Understanding adult education: Case-studies of three university-based adult education certificate programs.
Abstract
By the mid-1980s, the Nationalist Party had sought to salvage almost four decades of apartheid
policies that were based on white supremacy. In this regard, it engaged in dual strategies of
repression and reform. The state's strategies were challenged by organizations and movements
within civil society. In this regard, many community-based organizations mushroomed
both nationally and regionally. These organizations were coordinated by adult political activists
most of whom were perceived to lack the necessary skills to manage organizations more
effectively. In this conjuncture, the Adult Education Departments at five South African
universities developed certificate-level programs to address this gap.
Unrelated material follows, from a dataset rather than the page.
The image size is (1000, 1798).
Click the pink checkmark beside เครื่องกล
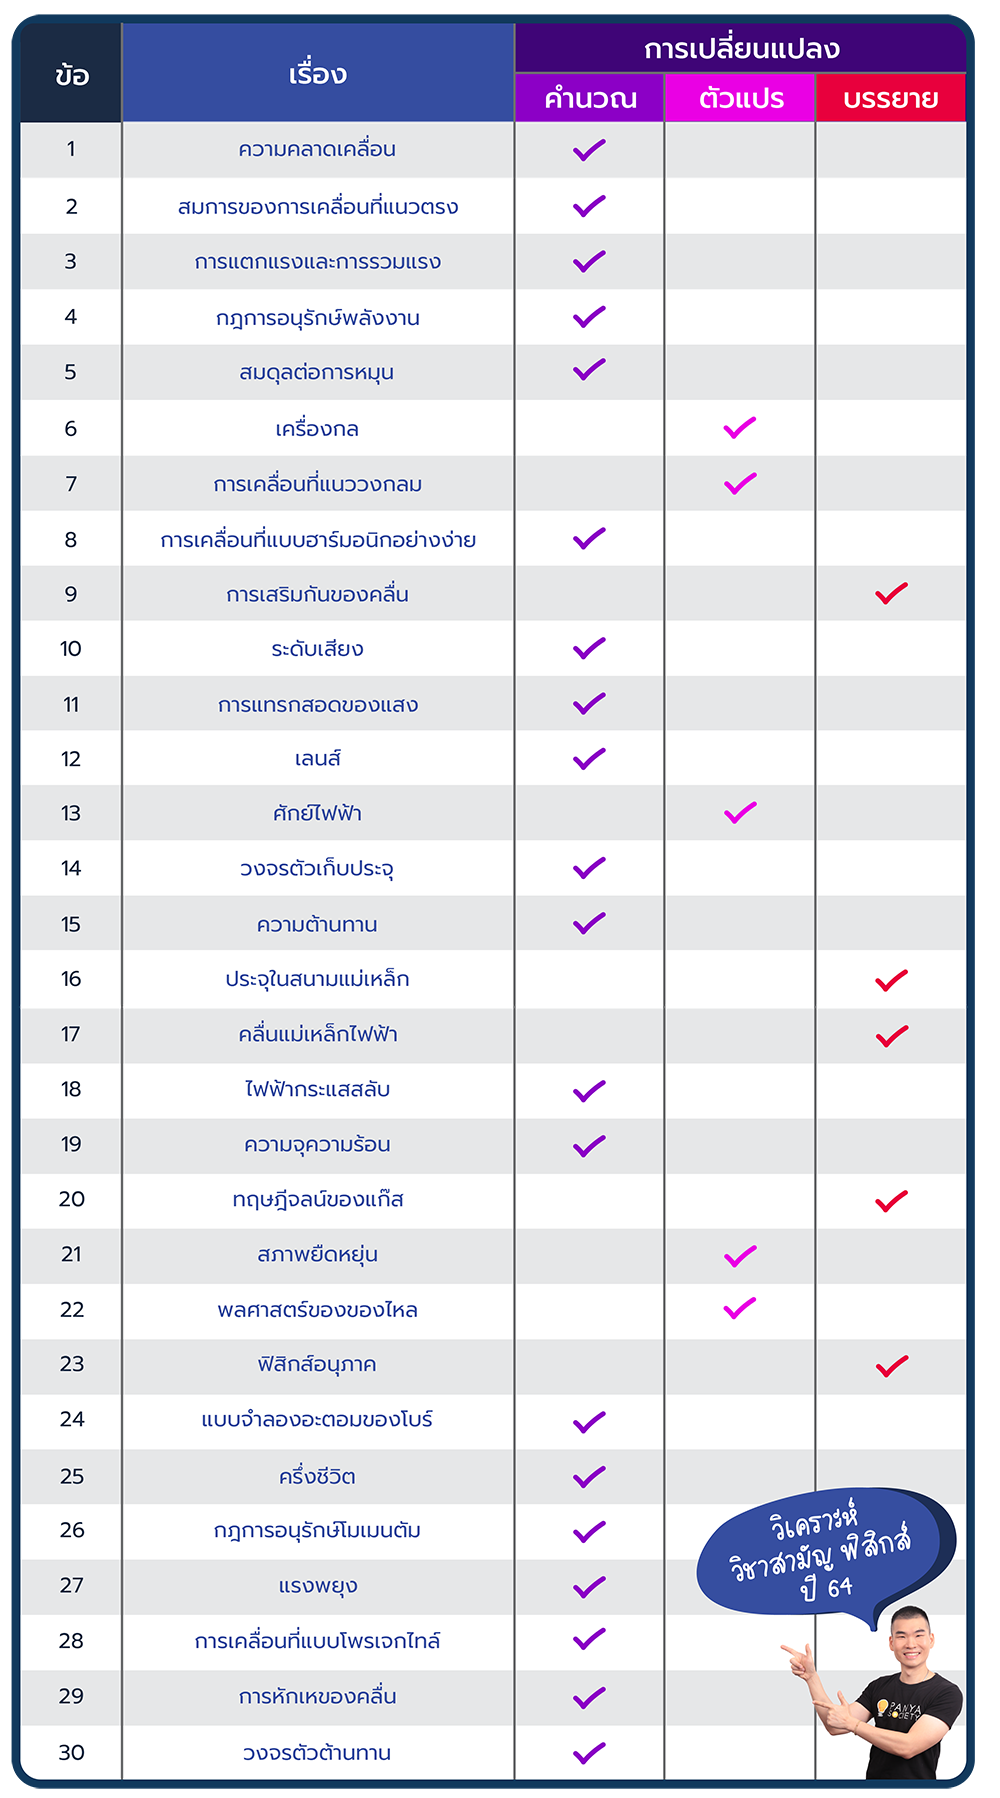740,428
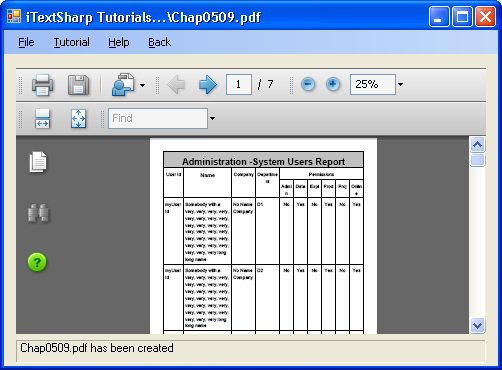Open the binoculars search panel

pyautogui.click(x=38, y=213)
This study focuses on
three such programs, the Community Adult Education Programme, based at the University of
Cape Town, the Certificate for Educators of Adults at the University of the Western Cape, and
the Community Adult Educators Training Course based at the University of NatalPietermaritzburg.
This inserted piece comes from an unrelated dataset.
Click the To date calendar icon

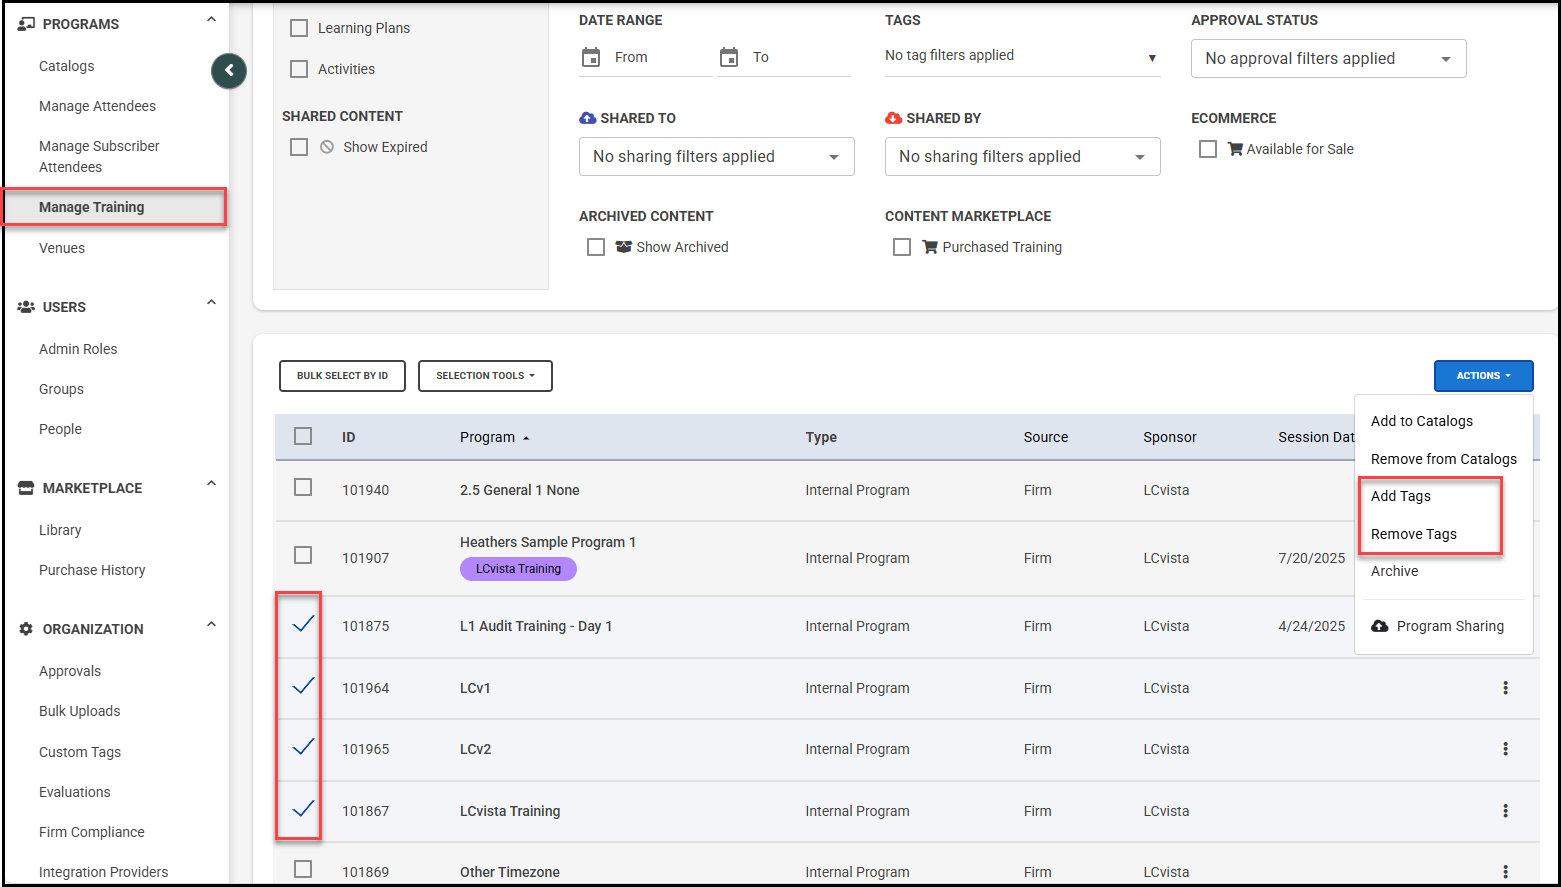point(729,58)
This study investigates the social and political conditions that gave rise to the three certificate
programs. It also investigates the relationship between the external social and political
conditions and the internal curriculum practices of the certificates. This process analyses the
nature of the relationship and identifies shifts in the programs and the curriculum practices
between 1986 and 1996. The study uses a qualitative approach and draws on elements of critical
theory and social constructionism to understand the data gleaned from interviews and
documents.
This study argues that all three certificate programs have directly been tied into the sociopolitical context in South Africa between 1986 and 1996. In this decade the study argues, there
are three distinct political periods, namely repression/reform, negotiations, and fragile
democracy. It argues that distinct features from each period have shaped the certificates in
different ways. Along with the national political conditions as manifest at the level of the state,
the private sector, and civil society, there are local and institutional dynamics that contribute to the
different forms assumed by these certificates. The study further argues that the external social -
political conditions from each period have demarcated and fixed the boundaries for the
certificates as a social practice. In this process, the curriculum practices for each period permitted
certain words and practices in preference to others. Consequently, it argues that the external and
internal social and political dimensions together construct the certificates as a discourse.
This study is based on a belief that the role of a certified practitioner is to creatively locate the
day-to-day practices within different theoretical frameworks to advance studies into sites
of adult education practices. This study represents a step in such a direction.